> Your objective
When you reach the line containing "Image resolution: width=604" in the entries below, repeat it and each line after it exactly until the entries end.

##### Exercise materials

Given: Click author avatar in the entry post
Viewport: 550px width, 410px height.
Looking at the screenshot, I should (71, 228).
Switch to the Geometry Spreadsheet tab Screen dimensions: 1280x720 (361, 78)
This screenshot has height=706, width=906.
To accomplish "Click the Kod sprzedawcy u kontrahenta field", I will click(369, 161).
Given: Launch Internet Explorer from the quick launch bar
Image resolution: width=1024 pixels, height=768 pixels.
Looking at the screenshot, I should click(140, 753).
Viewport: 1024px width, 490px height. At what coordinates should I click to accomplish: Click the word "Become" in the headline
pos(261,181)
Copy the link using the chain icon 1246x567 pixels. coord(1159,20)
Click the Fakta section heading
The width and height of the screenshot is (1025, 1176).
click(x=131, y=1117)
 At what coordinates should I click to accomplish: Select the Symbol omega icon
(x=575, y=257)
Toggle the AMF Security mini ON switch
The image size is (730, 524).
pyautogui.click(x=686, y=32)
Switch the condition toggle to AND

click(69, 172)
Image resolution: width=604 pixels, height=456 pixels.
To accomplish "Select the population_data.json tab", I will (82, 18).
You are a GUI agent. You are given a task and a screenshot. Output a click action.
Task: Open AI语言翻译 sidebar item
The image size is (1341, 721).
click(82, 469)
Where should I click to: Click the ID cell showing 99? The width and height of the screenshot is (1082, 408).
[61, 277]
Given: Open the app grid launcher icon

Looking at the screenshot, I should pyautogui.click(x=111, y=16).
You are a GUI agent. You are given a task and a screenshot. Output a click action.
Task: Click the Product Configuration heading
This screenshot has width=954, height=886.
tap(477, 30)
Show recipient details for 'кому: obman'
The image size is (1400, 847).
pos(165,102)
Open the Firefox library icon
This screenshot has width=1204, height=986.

##########

> Problem solution
Image resolution: width=604 pixels, height=456 pixels.
To accomplish "Select the population_data.json tab", I will (82, 18).
You are a GUI agent. You are given a task and a screenshot. Output a click action.
Task: Open AI语言翻译 sidebar item
The image size is (1341, 721).
click(82, 469)
Where should I click to: Click the ID cell showing 99? The width and height of the screenshot is (1082, 408).
[61, 277]
Given: Open the app grid launcher icon

Looking at the screenshot, I should pyautogui.click(x=111, y=16).
You are a GUI agent. You are given a task and a screenshot. Output a click action.
Task: Click the Product Configuration heading
This screenshot has width=954, height=886.
tap(477, 30)
Show recipient details for 'кому: obman'
The image size is (1400, 847).
pos(165,102)
Open the Firefox library icon
This screenshot has width=1204, height=986.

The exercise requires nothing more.